### SOURCE EXCERPT
****
Yeah I saw some results and at f/5.6 it's a little soft, but it still looked usable.  At f/8 or above it looked very nice.  I'd like to be able to get some better shots of the outfielders.  Parents of the outfielder kids never have good action shots, because they can't get near close enough to take them.  I figure the 2x will come in very useful in the bright daylight, but at night I'll be using the 70-200 @ f/2.8 and cropping more.

The second statement confused me, what about a rusty or dark spot?


----------



## Jeff Canes (Jun 5, 2008)

keith204 said:


> -The second statement confused me, -



Me too , That haze look is likely light relaxing off the fence, so a darker (rusted or unclean) area of fence should relaxed less light.


----------



## keith204 (Jun 5, 2008)

Jeff Canes said:


> Me too , That haze look is likely light relaxing off the fence, so a darker (rusted or unclean) area of fence should relaxed less light.


 
Wow, that's an excellent idea!  There were some rusty fences around, and that would totally make sense.

Here's a question for you guys...

*If you were a baseball mom, which photos (of the above) would you buy?*


----------



## Jeff Canes (Jun 5, 2008)

Front side shots with the face and action, like #S 1, 2, 3, 5, 7 and maybe 9 

With pitcher shots watch out for the fielders as in #9 

#4 I&#8217;ve shot this angle before but usual with the pitcher as the subject


----------



## Dave127 (Jun 5, 2008)

1,2,3,5,& 7 should be sellers. I really like 6 but thats a great fun shot. I would definatly put 6 in your portflio.

Real nice job


----------



## NeedForSpeed (Jun 5, 2008)
****
### DATASET EXTRACT
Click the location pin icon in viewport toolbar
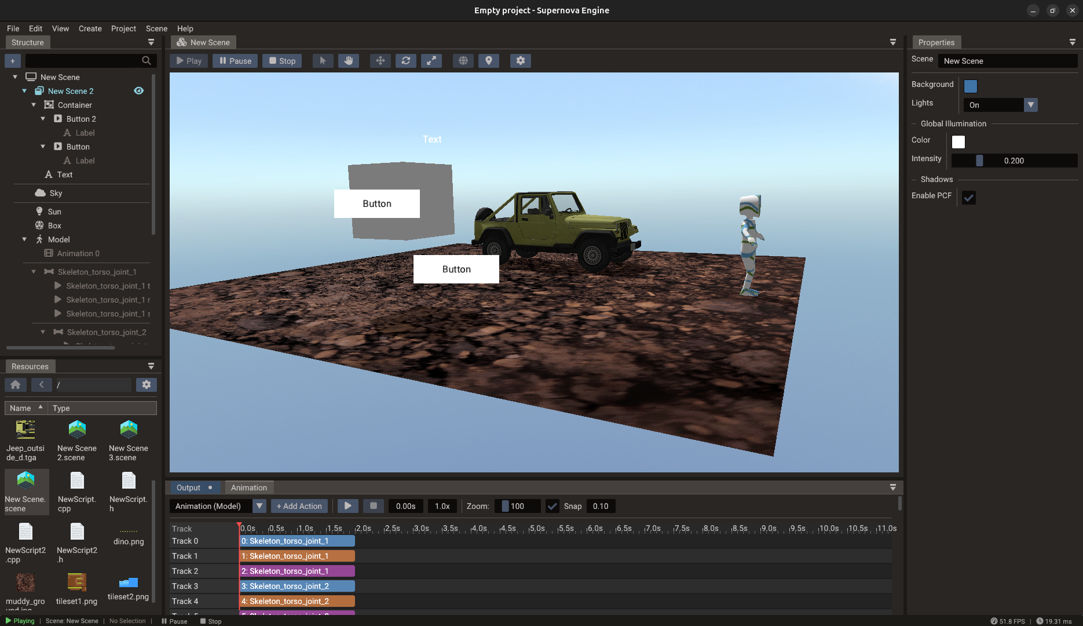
****
### TASKS FOR THIS EXERCISE
- 1) Could you repeat the baseball photo thread from "Front side shots" up to and including "Dave127 (Jun 5, 2008)", renaming "pitcher" as "catcher" each time it appears?
- 2) Can you carry on the forum thread about baseball photos from the point where it stops?

### RESULTS FOR EACH TASK
- 1)
Front side shots with the face and action, like #S 1, 2, 3, 5, 7 and maybe 9 

With catcher shots watch out for the fielders as in #9 

#4 I&#8217;ve shot this angle before but usual with the catcher as the subject


----------



## Dave127 (Jun 5, 2008)

- 2)
As a high-school ball player that has been through many many tournaments and has seen many pictures taken by pros trying to sell their photos at tournaments:
I personally like 5, 7, 9 the most. Its all about actually doing the action of playing. 4 is also good but you can see that the pitch isn't a good one so I personally wouldn't pick it out over the others. I would like pictures of me batting but my full stance, or me in the action of a solid swing would be nice.
The more exciting the play, the more excited I would be in buying the picture. 1, 2, and 8 are nice but nothing exciting is happening. If you catch my drift?


----------



## keith204 (Jun 5, 2008)

ok, here are some *swinging the bat *shots.  Please critique!  This was very hard, and I had no clue when to hit the button.  I know I can use 6.5FPS, but I really hate just trying to get lucky.  Anyway, there are also some simple standing with bat shots here.  

Let me know what you think!  Give compliments & critiques!

10.







11.





12.  





13. 





14.  





15.







My thoughts - 
10 - he's holding the bat funny - not sure about the crop and frame-filling.  I usually like getting all tight in on the subject, so it's hard for me to see the value in this...but, who knows.  ???
11 - With this shot, I realized that for the 'swing' shots, I should be standing on the opposite side than you'd think...since the batters spin around a bit.
12 - foul ball
13 - my favorite.  You can tell this guy is going to hit the ball, no question.  Problems?  The bat isn't real noticeable, it kind of blends in - but I couldn't control that really.  Maybe using a strobe would make the batter, ball, and bat pop a little?
14 - tilted grrr I hate tilted photos.  I should fix this for the parents - but, the swing and stance look fun - with the dirt kicking up a bit.  Again, can't see his face.. bummer.  Next time I'll totally stand on the other side.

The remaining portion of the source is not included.